Task item =>
The answer must be every line of the records in which the string "screenshot" appears.

Data for this task =>

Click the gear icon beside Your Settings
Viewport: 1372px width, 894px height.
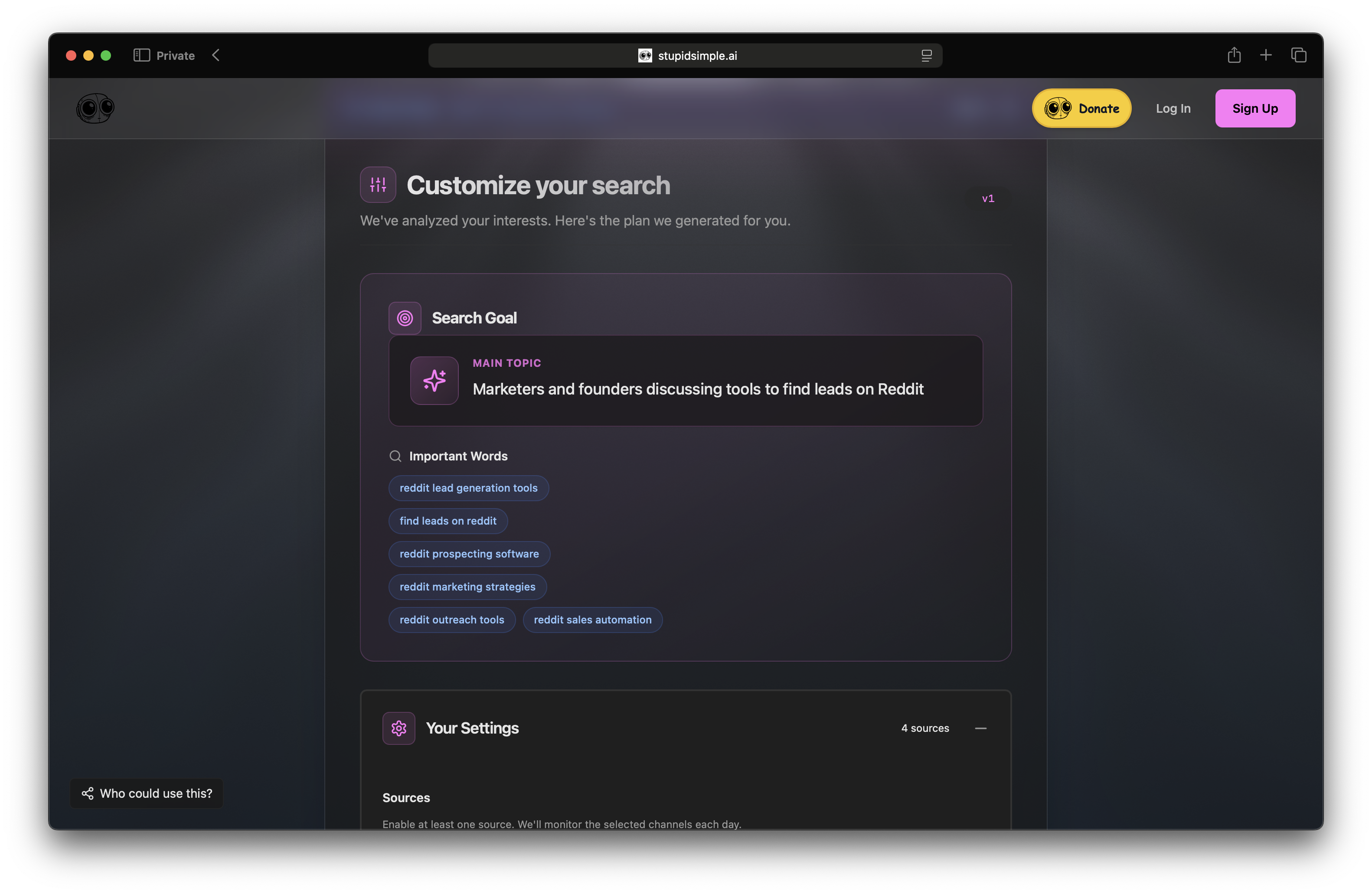point(399,728)
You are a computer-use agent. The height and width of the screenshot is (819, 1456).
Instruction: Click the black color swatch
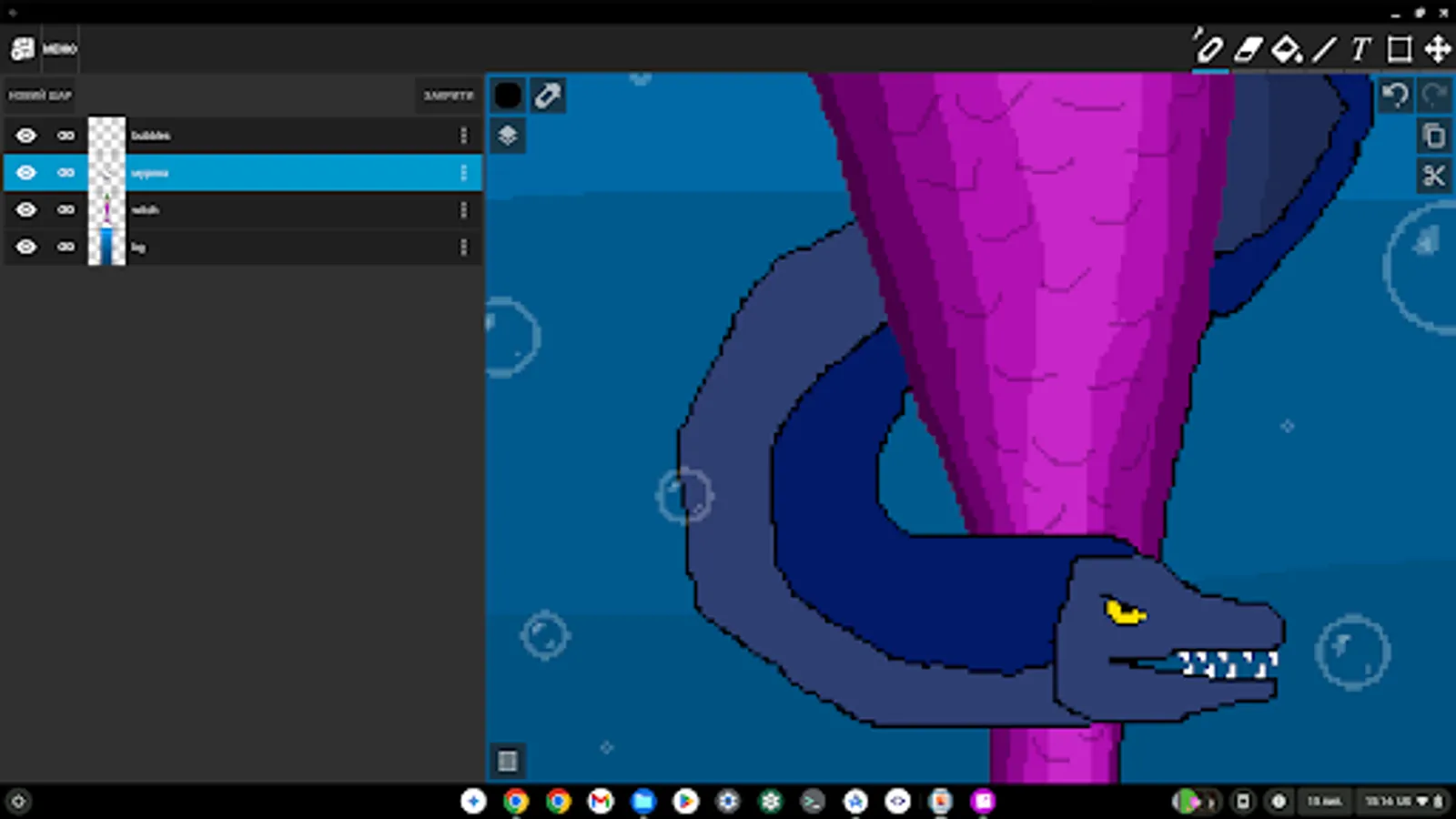click(507, 95)
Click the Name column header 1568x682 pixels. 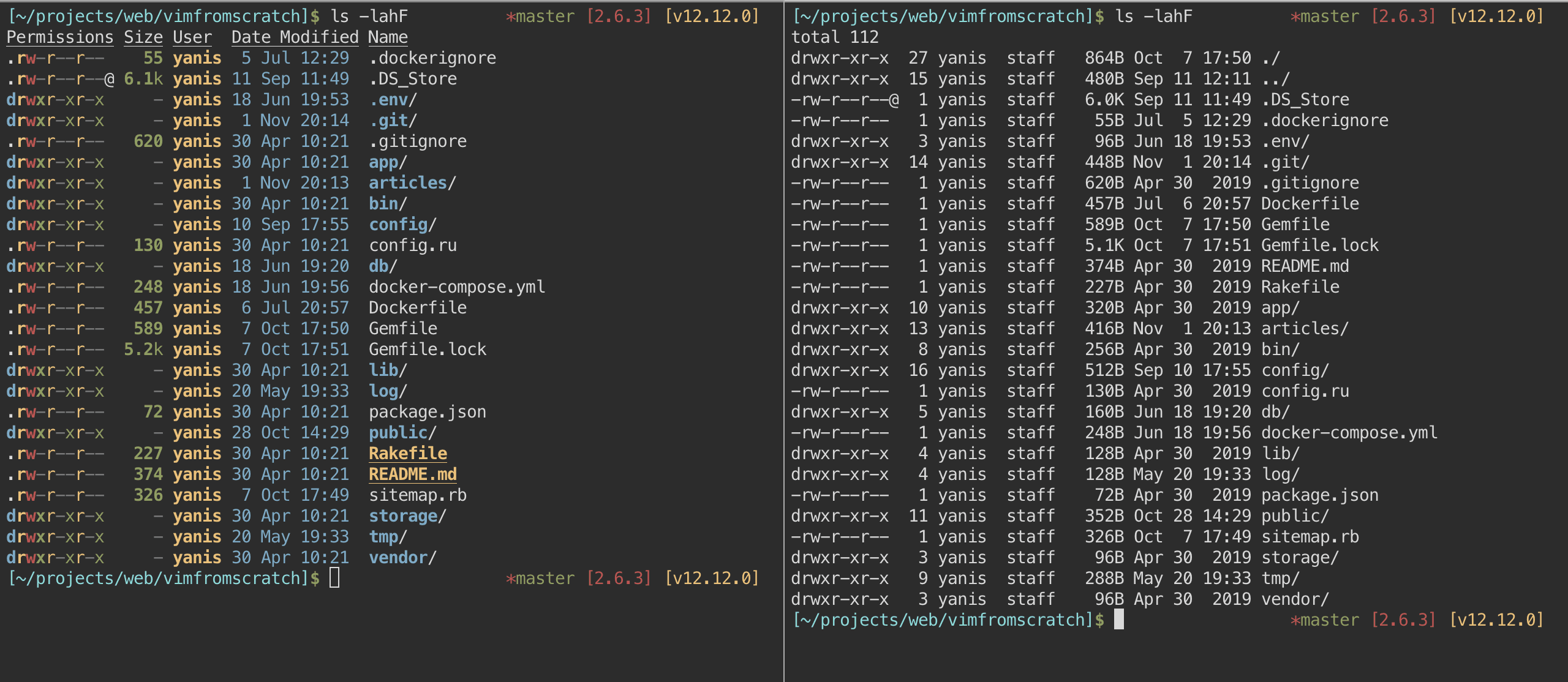(x=388, y=37)
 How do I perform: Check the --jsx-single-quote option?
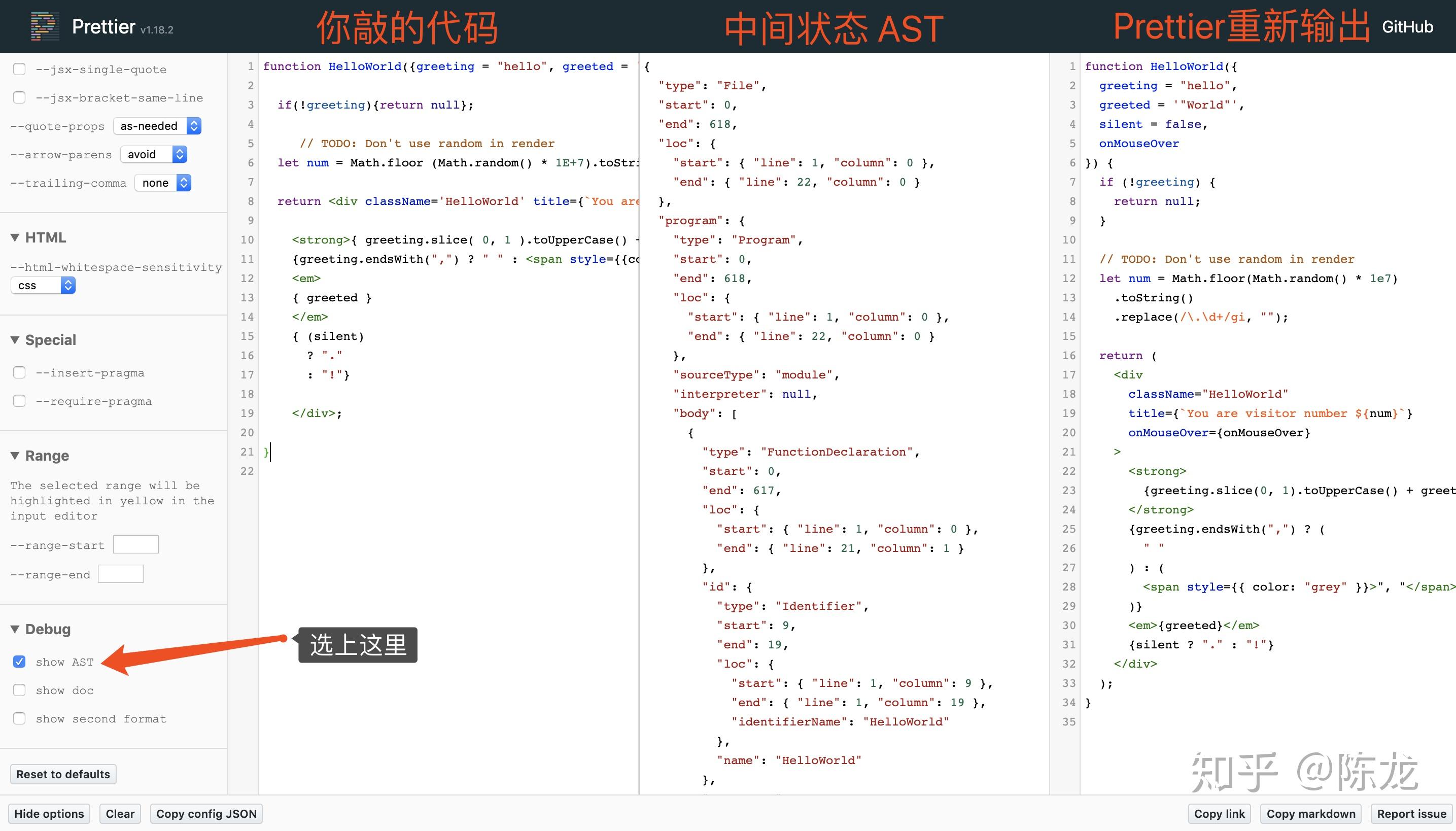(x=19, y=69)
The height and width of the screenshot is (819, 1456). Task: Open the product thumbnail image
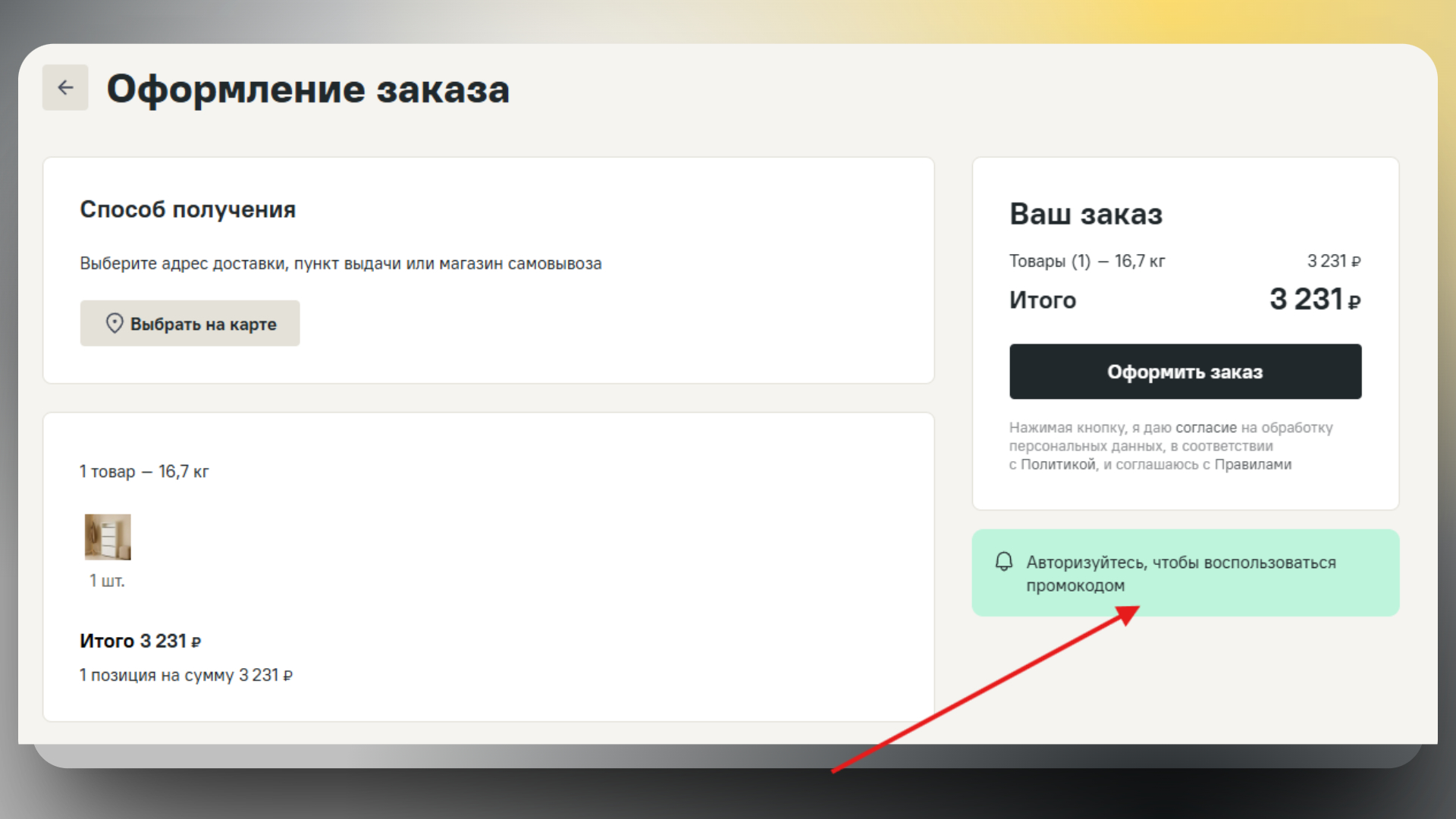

Your response =>
You are a computer-use agent. The height and width of the screenshot is (819, 1456).
The height and width of the screenshot is (819, 1456). Task: Open the product thumbnail image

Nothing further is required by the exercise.